Operator Runbooks¶

Incident-style runbooks for the most common failure modes operators hit while running Heddle in production. Each follows the same shape:

Symptom — what an operator actually sees.
Diagnosis — concrete steps to localise the cause (log greps, CLI commands, code references).
Mitigation — what to do once you know.
Verify — how to confirm the system is healthy again.
Followup — root-cause work to prevent recurrence.

These complement, rather than replace, the Design Invariants (the why behind the constraints) and the Troubleshooting page (quick-fix recipes for developer-facing setup issues).
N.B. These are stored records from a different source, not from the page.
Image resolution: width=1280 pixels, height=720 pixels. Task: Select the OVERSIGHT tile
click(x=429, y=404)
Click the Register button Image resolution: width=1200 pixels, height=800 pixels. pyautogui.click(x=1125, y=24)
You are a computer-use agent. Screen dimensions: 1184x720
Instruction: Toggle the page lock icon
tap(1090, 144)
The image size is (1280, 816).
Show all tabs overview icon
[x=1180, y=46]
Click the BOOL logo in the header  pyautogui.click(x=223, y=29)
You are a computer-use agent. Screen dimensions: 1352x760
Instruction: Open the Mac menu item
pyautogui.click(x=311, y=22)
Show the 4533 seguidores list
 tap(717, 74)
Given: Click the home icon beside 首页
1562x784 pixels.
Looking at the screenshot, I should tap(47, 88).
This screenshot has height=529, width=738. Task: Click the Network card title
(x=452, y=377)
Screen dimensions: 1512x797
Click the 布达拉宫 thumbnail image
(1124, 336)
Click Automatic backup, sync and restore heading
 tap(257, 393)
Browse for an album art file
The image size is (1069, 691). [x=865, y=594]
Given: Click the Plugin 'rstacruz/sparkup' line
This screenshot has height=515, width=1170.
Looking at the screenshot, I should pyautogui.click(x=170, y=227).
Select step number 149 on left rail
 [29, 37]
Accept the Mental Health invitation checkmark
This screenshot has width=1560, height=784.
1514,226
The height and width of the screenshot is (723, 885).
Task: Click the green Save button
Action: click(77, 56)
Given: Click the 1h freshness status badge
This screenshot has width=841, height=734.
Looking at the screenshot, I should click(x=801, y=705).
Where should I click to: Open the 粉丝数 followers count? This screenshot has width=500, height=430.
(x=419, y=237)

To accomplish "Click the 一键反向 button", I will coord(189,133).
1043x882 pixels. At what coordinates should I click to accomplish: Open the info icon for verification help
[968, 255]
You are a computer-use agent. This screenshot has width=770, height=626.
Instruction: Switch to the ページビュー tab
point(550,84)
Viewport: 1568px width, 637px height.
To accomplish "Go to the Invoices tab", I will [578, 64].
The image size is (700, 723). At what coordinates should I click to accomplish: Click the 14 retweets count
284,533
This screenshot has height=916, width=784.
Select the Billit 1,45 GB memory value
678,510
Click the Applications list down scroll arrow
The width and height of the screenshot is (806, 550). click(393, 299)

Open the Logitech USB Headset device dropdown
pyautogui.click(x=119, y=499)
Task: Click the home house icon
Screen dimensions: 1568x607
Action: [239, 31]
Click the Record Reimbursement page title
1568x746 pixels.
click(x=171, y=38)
The runbooks here assume a deployed system and an operator under time pressure.

Catalogue¶

Runbook	When to reach for it
Debug missing worker results	Caller times out but a worker logs success
Interpret dead letters	`heddle.tasks.dead_letter` is filling up
Verify NATS connectivity	Actor startup is failing or flaky
Deploy Workshop safely	Standing up Workshop outside loopback
Recover from stuck eval runs	Eval Runner row sits at `running` forever
Recover from a stuck orchestrator goal	Goal never publishes a final result

Conventions¶

Log keys quoted in these runbooks are exact structlog event names. Greppable with no escaping: rg dispatch.parse_error lands directly on the call site that emits them. Where a runbook references a fix commit (e.g. b453298), the commit message carries the full context of the bug and the test pin that prevents regression.